基金This work was supported by the project of Yunnan Innovation Team Project, the Hundreds Oversea Talents Program of Yunnan Province, the Top Talents Program of Yunnan Province (Grant 20080A009), the Key Project of the Natural Science Foundation of Yunnan Province (201401 PC00397), National Science Foundation of China (U0936603), Key Project of Natural Science Foundation of Yunnan Province (2008CC016), Frontier Grant of Kunming Institute of Botany, CAS (672705232515), Top Talents Program of Yunnan Province (20080A009), and Hundreds Talents Program of Chinese Academy of Sciences (CAS) (to L.G.).
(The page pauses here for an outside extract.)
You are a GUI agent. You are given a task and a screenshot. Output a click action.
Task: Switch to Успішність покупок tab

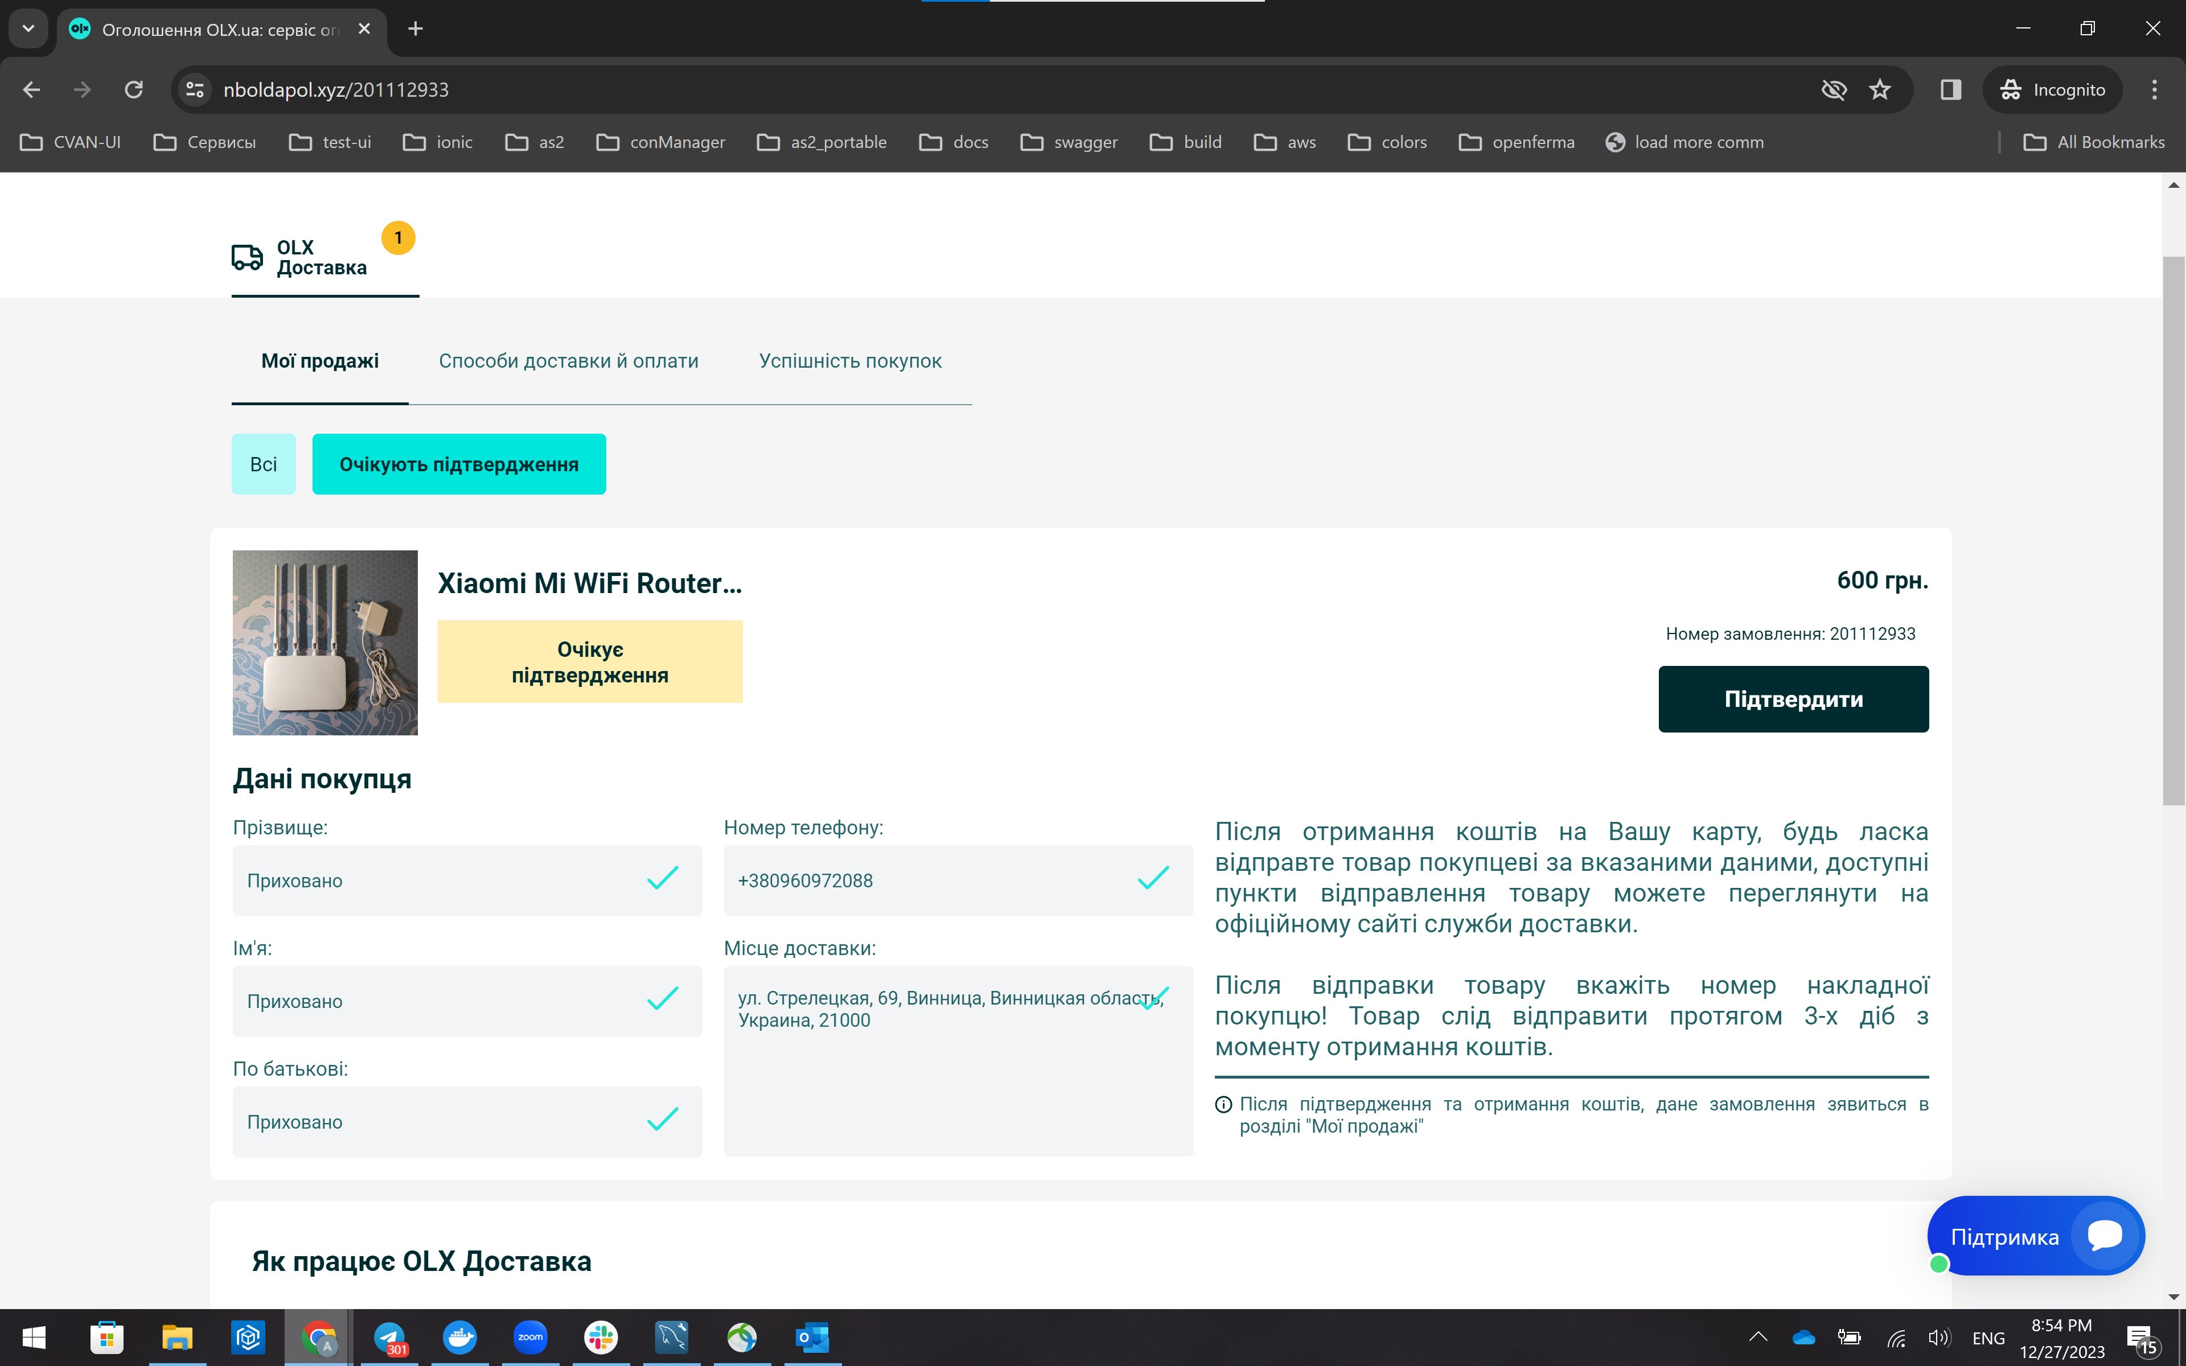point(850,361)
文摘Tea is the world's oldest and most popular caffeine-containing beverage with immense economic, medicinal, and cultural importance. Here, we present the first high-quality nucleotide sequence of the repeat-rich (80.9%), 3.02-Gb genome of the cultivated tea tree Camellia sinensis. We show that an extraordinarily large genome size of tea tree is resulted from the slow, steady, and long-term amplification of a few LTR retrotransposon families. In addition to a recent whole-genome duplication event, lineage-specific expansions of genes associated with flavonoid metabolic biosynthesis were discovered, which enhance catechin production, terpene enzyme activation, and stress tolerance, important features for tea flavor and adaptation. We demonstrate an independent and rapid evolution of the tea caffeine synthesis pathway relative to cacao and coffee. A comparative study among 25 Camellia species revealed that higher expression levels of most flavonoid- and caffeinebut not theanine-related genes contribute to the increased production of catechins and caffeine and thus enhance tea-processing suitability and tea quality. These novel findings pave the way for further metabolomic and functional genomic refinement of characteristic biosynthesis pathways and will help develop a more diversified set of tea flavors that would eventually satisfy and attract more tea drinkers worldwide.